▶ TASK INSTRUCTIONS
Output the material exactly, line by line.

▶ RECORDS SHOWN
******

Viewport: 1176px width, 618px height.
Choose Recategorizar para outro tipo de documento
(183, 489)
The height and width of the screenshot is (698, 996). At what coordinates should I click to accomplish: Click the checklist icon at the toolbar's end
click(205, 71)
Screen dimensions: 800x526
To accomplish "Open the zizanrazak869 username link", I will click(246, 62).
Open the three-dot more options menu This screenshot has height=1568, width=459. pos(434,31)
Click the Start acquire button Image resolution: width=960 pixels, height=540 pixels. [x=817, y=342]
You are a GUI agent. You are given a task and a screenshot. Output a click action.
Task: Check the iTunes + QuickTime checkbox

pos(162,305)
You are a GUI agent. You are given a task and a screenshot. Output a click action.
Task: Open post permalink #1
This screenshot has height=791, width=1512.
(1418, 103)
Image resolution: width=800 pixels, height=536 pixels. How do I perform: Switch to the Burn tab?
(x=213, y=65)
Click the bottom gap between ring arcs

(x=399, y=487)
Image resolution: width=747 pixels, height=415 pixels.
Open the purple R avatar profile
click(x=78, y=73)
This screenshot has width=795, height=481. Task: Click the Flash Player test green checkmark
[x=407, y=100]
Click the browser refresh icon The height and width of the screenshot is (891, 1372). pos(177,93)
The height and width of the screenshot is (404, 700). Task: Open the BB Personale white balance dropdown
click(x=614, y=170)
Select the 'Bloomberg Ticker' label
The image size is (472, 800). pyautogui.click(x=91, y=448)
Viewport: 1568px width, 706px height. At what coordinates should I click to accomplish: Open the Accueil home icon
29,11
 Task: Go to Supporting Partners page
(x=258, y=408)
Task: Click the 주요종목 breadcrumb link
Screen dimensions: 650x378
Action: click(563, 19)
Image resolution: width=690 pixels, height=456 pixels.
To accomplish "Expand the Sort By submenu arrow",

******

▶ EXERCISE RESPONSE
Viewport: 1176px width, 618px height.
Choose Recategorizar para outro tipo de documento
(183, 489)
The height and width of the screenshot is (698, 996). At what coordinates should I click to accomplish: Click the checklist icon at the toolbar's end
click(205, 71)
Screen dimensions: 800x526
To accomplish "Open the zizanrazak869 username link", I will click(246, 62).
Open the three-dot more options menu This screenshot has height=1568, width=459. pos(434,31)
Click the Start acquire button Image resolution: width=960 pixels, height=540 pixels. [x=817, y=342]
You are a GUI agent. You are given a task and a screenshot. Output a click action.
Task: Check the iTunes + QuickTime checkbox

pos(162,305)
You are a GUI agent. You are given a task and a screenshot. Output a click action.
Task: Open post permalink #1
This screenshot has height=791, width=1512.
(1418, 103)
Image resolution: width=800 pixels, height=536 pixels. How do I perform: Switch to the Burn tab?
(x=213, y=65)
Click the bottom gap between ring arcs

(x=399, y=487)
Image resolution: width=747 pixels, height=415 pixels.
Open the purple R avatar profile
click(x=78, y=73)
This screenshot has width=795, height=481. Task: Click the Flash Player test green checkmark
[x=407, y=100]
Click the browser refresh icon The height and width of the screenshot is (891, 1372). pos(177,93)
The height and width of the screenshot is (404, 700). Task: Open the BB Personale white balance dropdown
click(x=614, y=170)
Select the 'Bloomberg Ticker' label
The image size is (472, 800). pyautogui.click(x=91, y=448)
Viewport: 1568px width, 706px height. At what coordinates should I click to accomplish: Open the Accueil home icon
29,11
 Task: Go to Supporting Partners page
(x=258, y=408)
Task: Click the 주요종목 breadcrumb link
Screen dimensions: 650x378
Action: click(563, 19)
Image resolution: width=690 pixels, height=456 pixels.
To accomplish "Expand the Sort By submenu arrow",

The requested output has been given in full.